● TASK GOAL: Beginning with the line that contains "Toggle pin for stop 00522 Pç. Chile", reproduce every line through the end of the records below exactly, and leave the pictures out.
=====
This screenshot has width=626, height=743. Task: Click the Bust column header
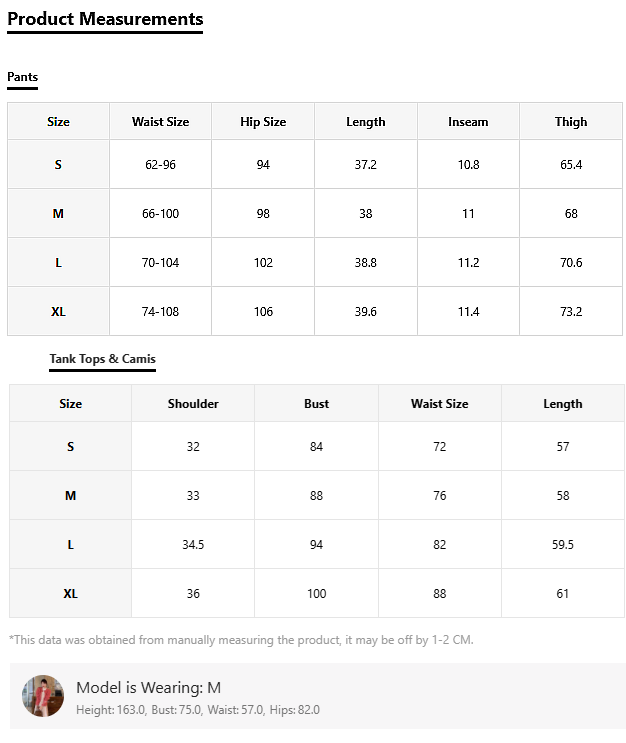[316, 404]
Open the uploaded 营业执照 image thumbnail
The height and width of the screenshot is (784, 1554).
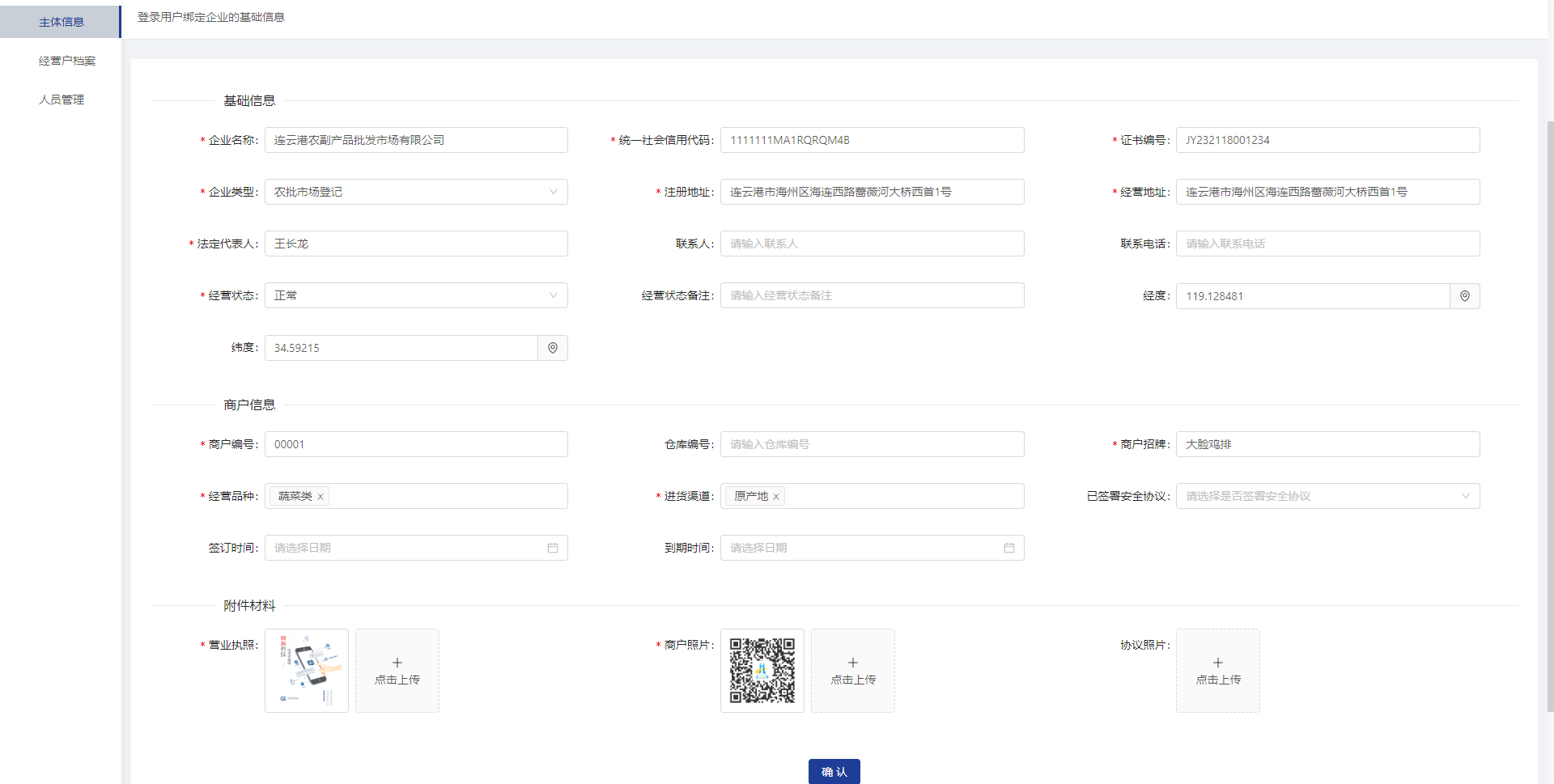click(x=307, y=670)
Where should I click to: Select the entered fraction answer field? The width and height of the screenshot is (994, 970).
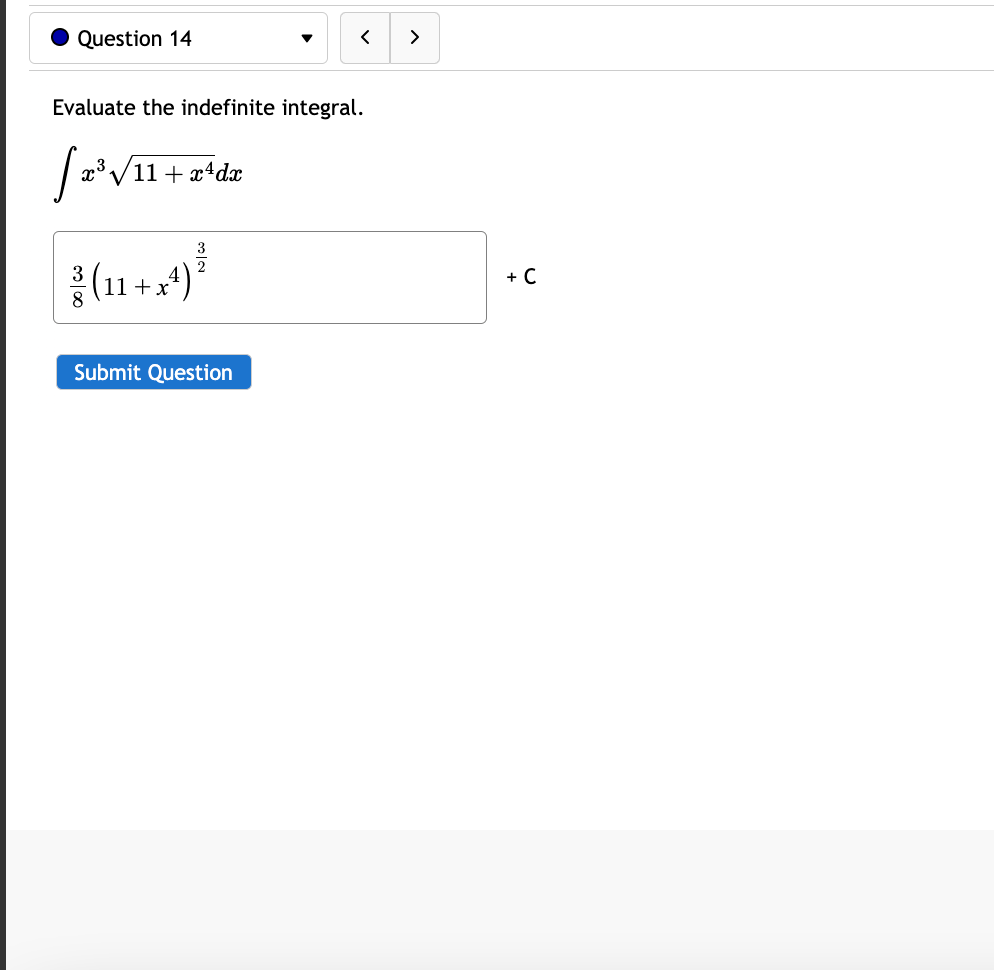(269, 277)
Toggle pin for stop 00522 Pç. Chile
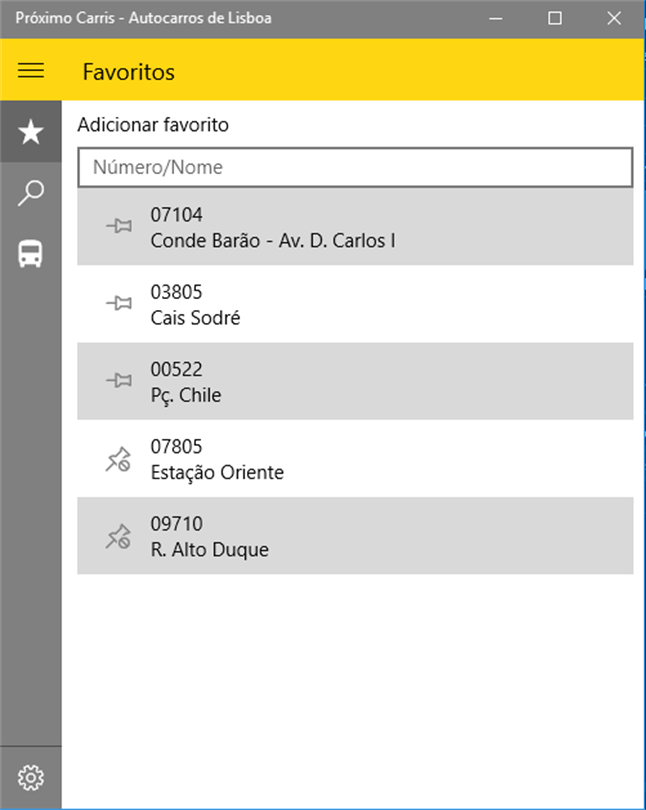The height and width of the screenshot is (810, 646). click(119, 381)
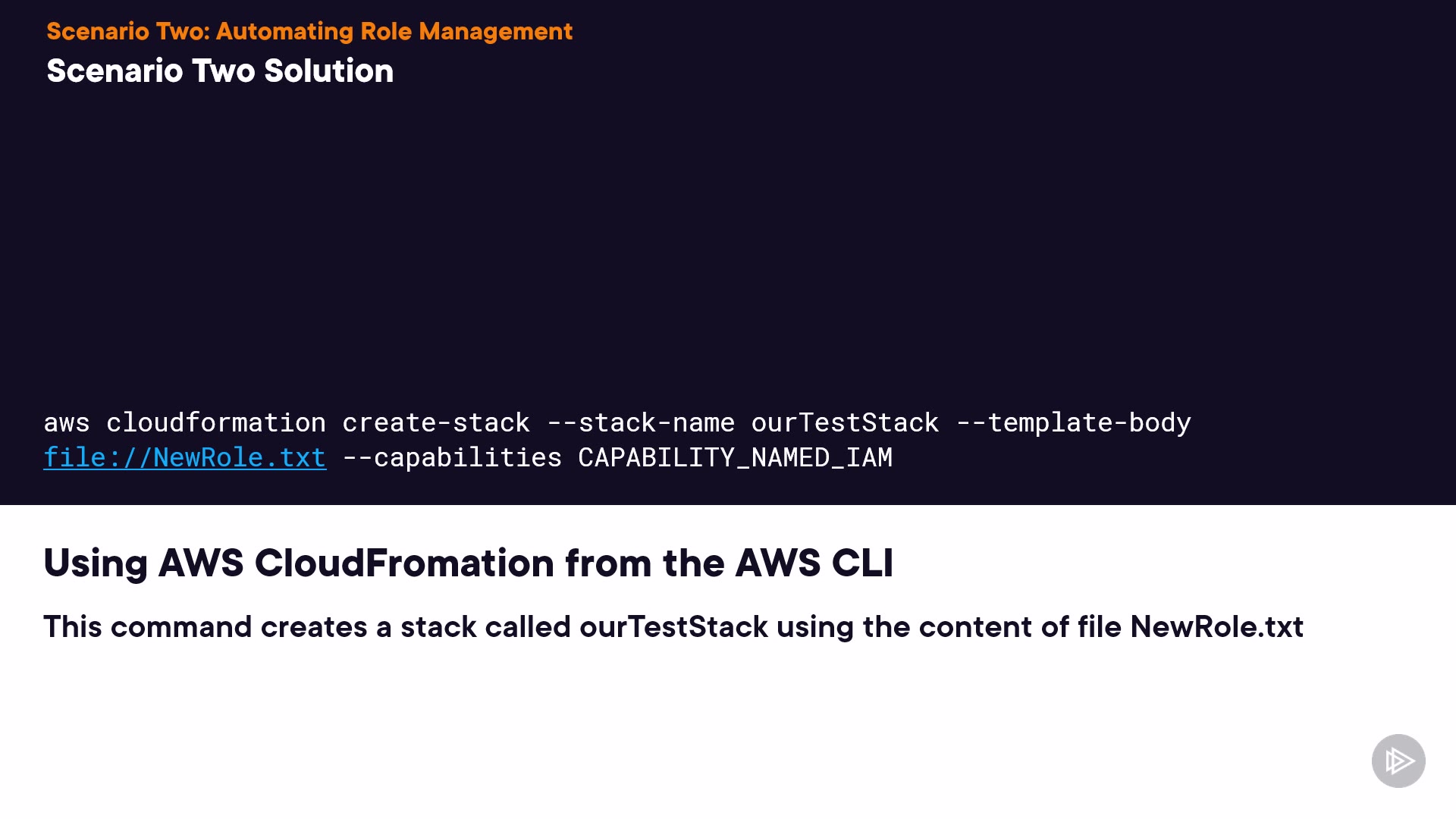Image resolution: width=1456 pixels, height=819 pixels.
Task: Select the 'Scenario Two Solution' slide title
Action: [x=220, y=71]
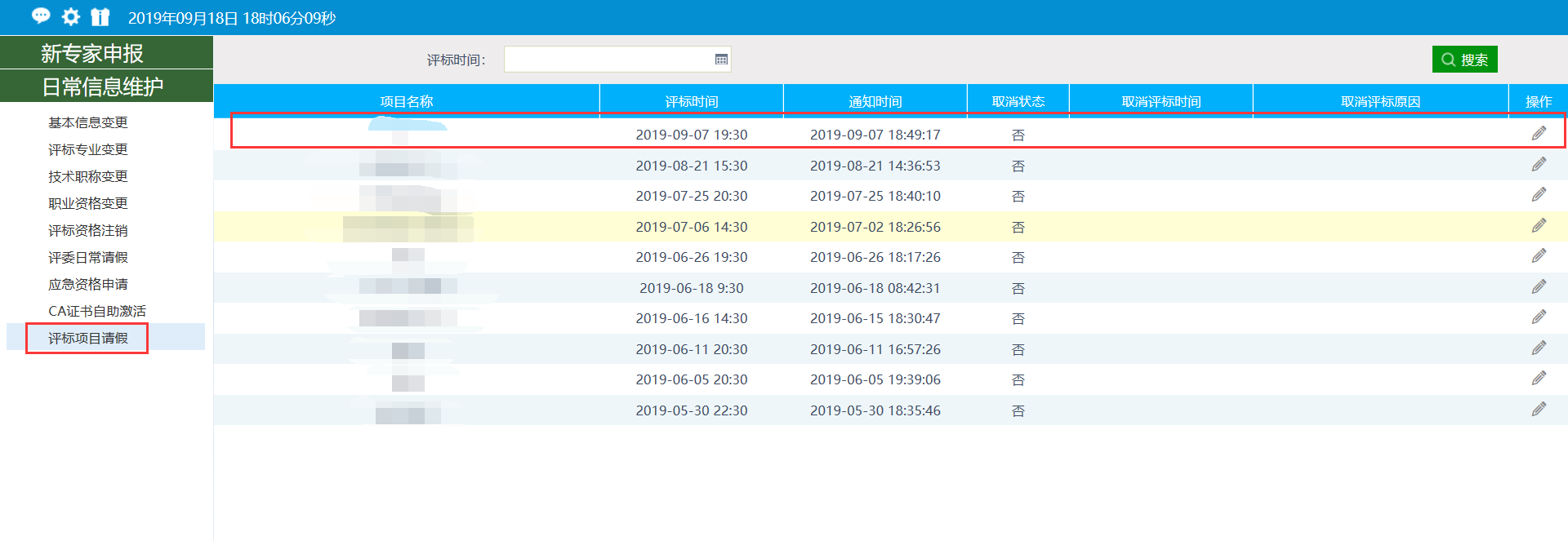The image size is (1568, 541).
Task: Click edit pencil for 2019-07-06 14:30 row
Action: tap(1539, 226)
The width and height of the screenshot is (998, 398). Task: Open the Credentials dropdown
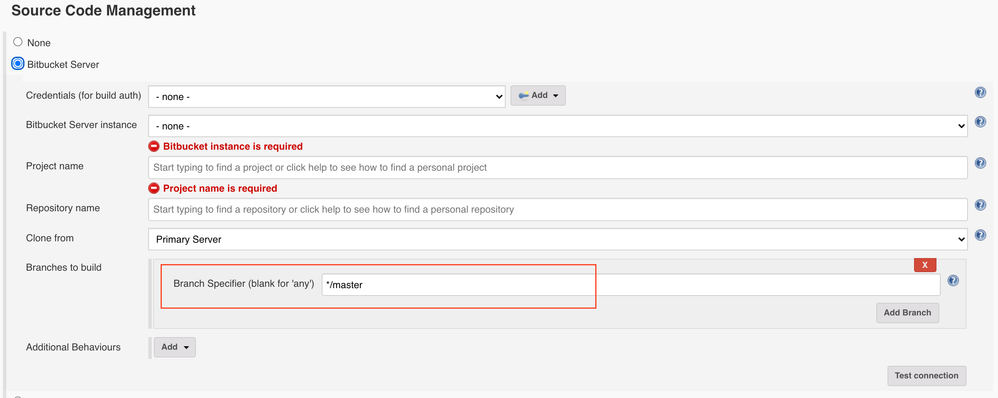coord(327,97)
=====
● OUTPUT:
Toggle pin for stop 00522 Pç. Chile
The height and width of the screenshot is (810, 646). click(119, 381)
Image resolution: width=1456 pixels, height=819 pixels.
Task: Select the 'Scenario Two Solution' slide title
Action: [x=220, y=71]
The image size is (1568, 541).
Task: Click edit pencil for 2019-07-06 14:30 row
Action: tap(1539, 226)
The width and height of the screenshot is (998, 398). Task: Open the Credentials dropdown
coord(327,97)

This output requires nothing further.